Thread: RE: Re: Cygwin PostgreSQL CVS Patch

RE: Re: Cygwin PostgreSQL CVS Patch

From
Horák Daniel
Date:
> Another issue you might be interested in is that of Unix
> domain sockets.
> I understand that they now exist in Cygwin, so you might want
> to refine
> this snippet in src/include/config.h[.in]:
>
> /*
>  * Define this if your operating system supports AF_UNIX
> family sockets.
>  */
> #if !defined(__CYGWIN__) && !defined(__QNX__) && !defined(__BEOS__)
> # define HAVE_UNIX_SOCKETS 1
> #endif

I tried AF_UNIX sockets with Cygwin few months ago. The code have
compiled OK but was not working. The special file in Cygwin that
represents the socket was somehow corrupted (there was no <!socket>
string). But with latest Cygwin release can be the situation better.

        Dan

Re: Re: Cygwin PostgreSQL CVS Patch

From
Jason Tishler
Date:
Dan,

On Mon, Jan 15, 2001 at 02:01:35PM +0100, Horák Daniel wrote:
> > Another issue you might be interested in is that of Unix
> > domain sockets.
> > I understand that they now exist in Cygwin, so you might want
> > to refine
> > this snippet in src/include/config.h[.in]:
> >
> > /*
> >  * Define this if your operating system supports AF_UNIX
> > family sockets.
> >  */
> > #if !defined(__CYGWIN__) && !defined(__QNX__) && !defined(__BEOS__)
> > # define HAVE_UNIX_SOCKETS 1
> > #endif
>
> I tried AF_UNIX sockets with Cygwin few months ago. The code have
> compiled OK but was not working. The special file in Cygwin that
> represents the socket was somehow corrupted (there was no <!socket>
> string). But with latest Cygwin release can be the situation better.

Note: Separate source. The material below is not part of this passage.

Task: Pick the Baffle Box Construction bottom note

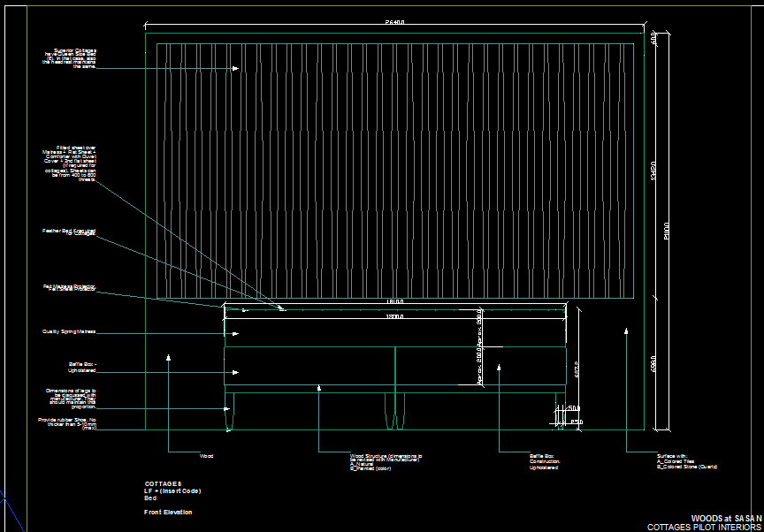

I just tried AF_UNIX sockets with Cygwin 1.1.7 last night and everything
seemed to work just fine -- at least all of the regression tests passed.
I will be submitting a patch shortly.

Jason

--
Jason Tishler
Director, Software Engineering       Phone: +1 (732) 264-8770 x235
Dot Hill Systems Corp.               Fax:   +1 (732) 264-8798
82 Bethany Road, Suite 7             Email: Jason.Tishler@dothill.com
Hazlet, NJ 07730 USA                 WWW:   http://www.dothill.com

Re: Cygwin PostgreSQL CVS Patch

From
Tom Lane
Date:
Jason Tishler <Jason.Tishler@dothill.com> writes:
> I just tried AF_UNIX sockets with Cygwin 1.1.7 last night and everything
> seemed to work just fine -- at least all of the regression tests passed.
> I will be submitting a patch shortly.

Please first check that the failure cases also behave reasonably ---
connecting to a nonexistent socket, no postmaster, etc.

            regards, tom lane

Re: Cygwin PostgreSQL CVS Patch

From
Jason Tishler
Date:
Tom,

On Mon, Jan 15, 2001 at 10:08:43AM -0500, Tom Lane wrote:
> Jason Tishler <Jason.Tishler@dothill.com> writes:
> > I just tried AF_UNIX sockets with Cygwin 1.1.7 last night and everything
> > seemed to work just fine -- at least all of the regression tests passed.
> > I will be submitting a patch shortly.
>
> Please first check that the failure cases also behave reasonably ---
> connecting to a nonexistent socket, no postmaster, etc.

I've already tested the no postmaster case.  Please be more explicit
regarding "connecting to a nonexistent socket" and etc.  I'm afraid that
if I guess then I'll miss something.

Thanks,
Jason

--
Jason Tishler
Director, Software Engineering       Phone: +1 (732) 264-8770 x235
Dot Hill Systems Corp.               Fax:   +1 (732) 264-8798
82 Bethany Road, Suite 7             Email: Jason.Tishler@dothill.com
Hazlet, NJ 07730 USA                 WWW:   http://www.dothill.com

Re: Cygwin PostgreSQL CVS Patch

From
Tom Lane
Date:
Jason Tishler <Jason.Tishler@dothill.com> writes:
> I've already tested the no postmaster case.  Please be more explicit
> regarding "connecting to a nonexistent socket" and etc.  I'm afraid that
> if I guess then I'll miss something.

The cases I was thinking of were (a) no socket file (normal case if no
postmaster) and (b) socket file present but no postmaster attached ---
you can get that by kill -9'ing the postmaster ...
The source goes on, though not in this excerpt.